SEQ_LENGTH = 100 + 1  # needs to be at least the seq_length for training + 1 because of the time shift between inputs and labels
NUM_SAMPLES_TRAINING = 5000 + 1
NUM_SAMPLES_TESTING = 100 + 1

Dataset: "Some time-series"



In [4]:

    
def gimme_one_random_number():
    return nd.random_uniform(low=0, high=1, shape=(1,1)).asnumpy()[0][0]

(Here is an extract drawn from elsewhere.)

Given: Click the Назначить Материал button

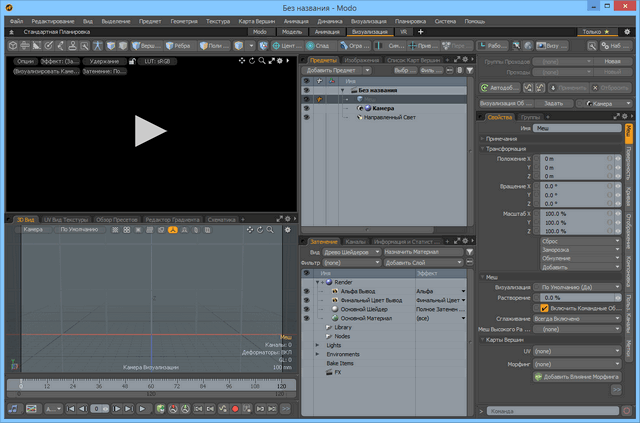Looking at the screenshot, I should [410, 252].
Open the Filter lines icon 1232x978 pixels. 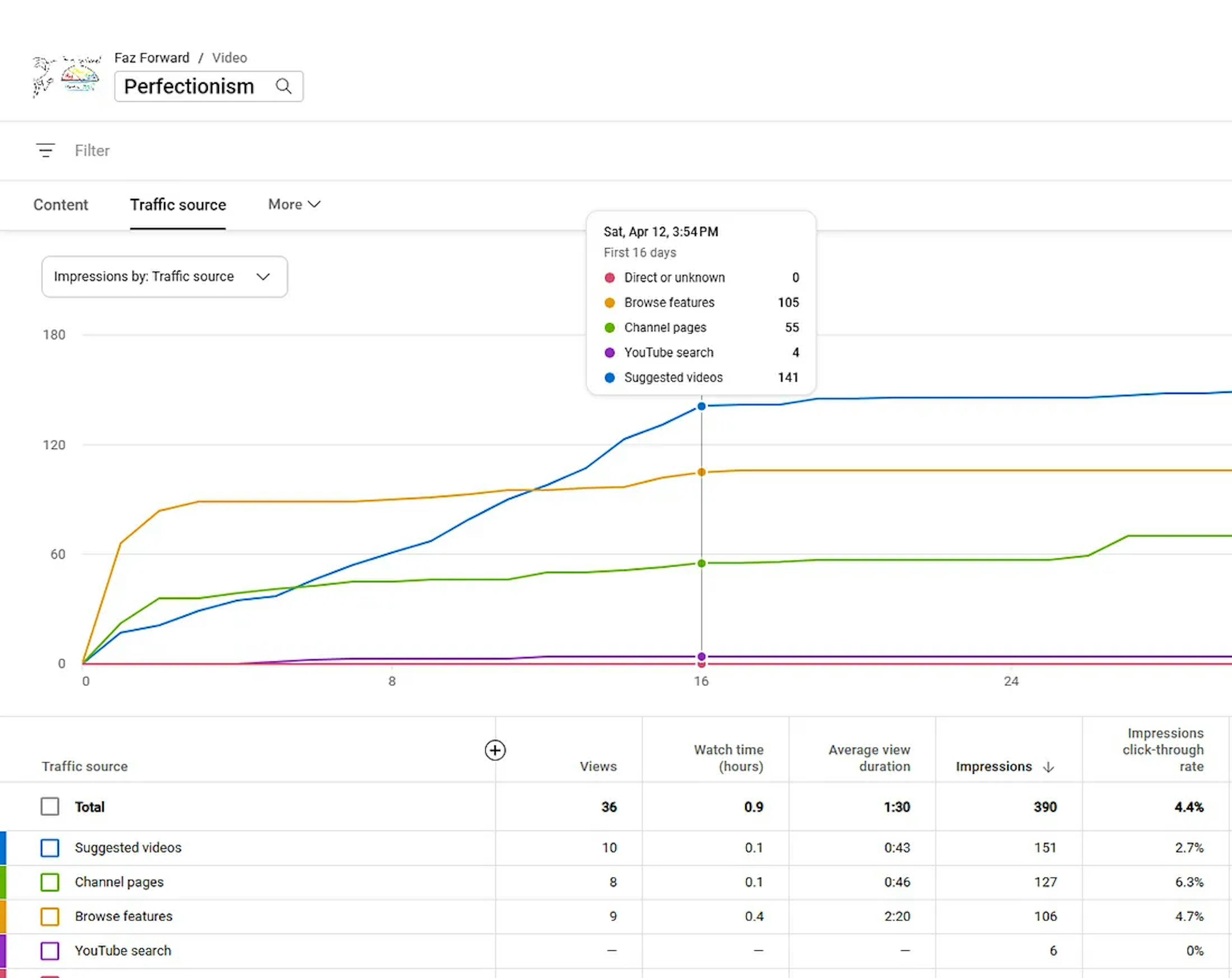[46, 150]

def create_one_time_series(seq_length=10):
  freq = (gimme_one_random_number()*0.5) + 0.1  # 0.1 to 0.6
  ampl = gimme_one_random_number() + 0.5  # 0.5 to 1.5
  x = np.sin(np.arange(0, seq_length) * freq) * ampl
  return x



In [5]:

    
def create_batch_time_series(seq_length=10, num_samples=4):
    column_labels = ['t'+str(i) for i in range(0, seq_length)]
    df = pd.DataFrame(create_one_time_series(seq_length=seq_length)).transpose()
    df.columns = column_labels
    df.index = ['s'+str(0)]
    for i in range(1, num_samples):
        more_df = pd.DataFrame(create_one_time_series(seq_length=seq_length)).transpose()
        more_df.columns = column_labels
        more_df.index = ['s'+str(i)]
        df = pd.concat([df, more_df], axis=0)
    return df # returns a dataframe of shape (num_samples, seq_length)



In [6]:

    
# Create some time-series
# uncomment below to force predictible random numbers
# mx.random.seed(1)
data_train = create_batch_time_series(seq_length=SEQ_LENGTH, num_samples=NUM_SAMPLES_TRAINING)  
data_test = create_batch_time_series(seq_length=SEQ_LENGTH, num_samples=NUM_SAMPLES_TESTING)

# Write data to csv
data_train.to_csv("../data/timeseries/train.csv", header=False, index=False)
data_test.to_csv("../data/timeseries/test.csv", header=False, index=False)

Check the data real quick



In [7]:

    
# num_sampling_points = min(SEQ_LENGTH, 50)
# (data_train.sample(4).transpose().iloc[range(0, SEQ_LENGTH, SEQ_LENGTH//num_sampling_points)]).plot()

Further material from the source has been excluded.